Using the text on interwar flats in Brisbane, explain in one to three sentences why Kangaroo Point was a favored location for flat buildings despite having no tramline or railway.
═════ TEXT ═════
Company Title, in which the land and the building are owned by shareholders who have rights to exclusive use of flats within the building, and areas not allocated for exclusive use (common areas) is understood to have been first employed in Brisbane with the construction of Torbreck Home Units 1958–59. Lease schemes, whereby a developer owns the land and building and leases individual flats to the "owners" may have been in operation much earlier. The leases are long term (e.g. 99 years) and contain covenants to regulate the management of the scheme. Tenancy in common schemes, a form of cooperative ownership in which a group of people own the land and building as tenants in common in agreed shares, may have been employed in Brisbane in the 1930s, when the cooperative housing model based on American systems of cooperative apartment houses first was being promoted in Australia.

It would appear however that the bulk of the flats erected in Brisbane in the interwar period were rental investments.

Investors favoured centrally located positions, close to workplaces, shopping facilities, entertainment and schools, with easy access to public transport. Proximity to a tramline was particularly important, and when the Julius Street flats were constructed, trams ran up Moray Street past Julius Street. This led to a concentration of flat buildings around the principal tramlines running along Brunswick and Moray Streets in New Farm; Hamilton and Sandgate Roads in Hamilton, Ascot, and Clayfield area; Petrie Terrace; Leichhardt Street and St Paul's Terrace in Spring Hill; Grey, Vulture, Melbourne and Stanley Streets in South Brisbane; and Gladstone Road through to Dutton Park. Gregory Terrace, with access to tramlines within easy walking distance, and Wickham Terrace virtually in the Central Business District, were also favoured locations. Kangaroo Point, whilst devoid of a tramline or railway, was close to the CBD, which could be accessed by ferry.
═════ INPUT DATA ═════
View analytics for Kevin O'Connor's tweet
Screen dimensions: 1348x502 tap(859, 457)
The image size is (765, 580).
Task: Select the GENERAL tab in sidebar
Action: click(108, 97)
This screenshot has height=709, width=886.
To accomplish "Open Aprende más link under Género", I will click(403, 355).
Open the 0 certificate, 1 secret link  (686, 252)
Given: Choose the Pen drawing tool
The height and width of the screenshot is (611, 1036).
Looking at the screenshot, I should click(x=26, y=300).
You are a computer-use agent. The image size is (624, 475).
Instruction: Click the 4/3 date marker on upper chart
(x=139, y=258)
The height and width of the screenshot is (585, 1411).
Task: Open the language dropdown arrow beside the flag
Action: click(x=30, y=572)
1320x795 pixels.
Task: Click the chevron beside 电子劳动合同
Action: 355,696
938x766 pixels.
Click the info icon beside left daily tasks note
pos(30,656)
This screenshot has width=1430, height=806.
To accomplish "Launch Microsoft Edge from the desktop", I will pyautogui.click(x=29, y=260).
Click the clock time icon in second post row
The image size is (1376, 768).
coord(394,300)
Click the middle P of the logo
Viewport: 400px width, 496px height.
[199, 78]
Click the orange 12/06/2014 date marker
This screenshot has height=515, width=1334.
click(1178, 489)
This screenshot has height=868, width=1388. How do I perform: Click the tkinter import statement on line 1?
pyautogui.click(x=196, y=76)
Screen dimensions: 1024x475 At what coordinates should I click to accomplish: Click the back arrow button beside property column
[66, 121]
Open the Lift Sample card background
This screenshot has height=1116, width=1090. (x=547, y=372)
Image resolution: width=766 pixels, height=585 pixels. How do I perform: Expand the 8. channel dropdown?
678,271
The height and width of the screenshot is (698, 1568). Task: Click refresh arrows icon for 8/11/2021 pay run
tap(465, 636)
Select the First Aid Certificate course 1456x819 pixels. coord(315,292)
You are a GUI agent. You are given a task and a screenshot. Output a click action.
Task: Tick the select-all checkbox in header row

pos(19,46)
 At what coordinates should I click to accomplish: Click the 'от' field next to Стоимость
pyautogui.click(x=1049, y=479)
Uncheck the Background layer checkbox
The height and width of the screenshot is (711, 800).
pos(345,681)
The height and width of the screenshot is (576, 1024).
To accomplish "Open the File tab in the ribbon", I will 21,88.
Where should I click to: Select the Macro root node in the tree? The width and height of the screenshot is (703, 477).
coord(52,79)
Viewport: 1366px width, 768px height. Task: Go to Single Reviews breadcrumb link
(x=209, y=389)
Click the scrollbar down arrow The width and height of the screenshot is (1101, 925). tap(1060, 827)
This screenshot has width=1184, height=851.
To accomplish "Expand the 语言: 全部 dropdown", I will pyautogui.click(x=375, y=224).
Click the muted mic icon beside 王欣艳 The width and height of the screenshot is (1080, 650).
═════
- ANSWER BOX -
Kangaroo Point was close to the Central Business District, which could be reached by ferry. Investors favored central positions near workplaces, shops, entertainment and schools, with easy access to public transport.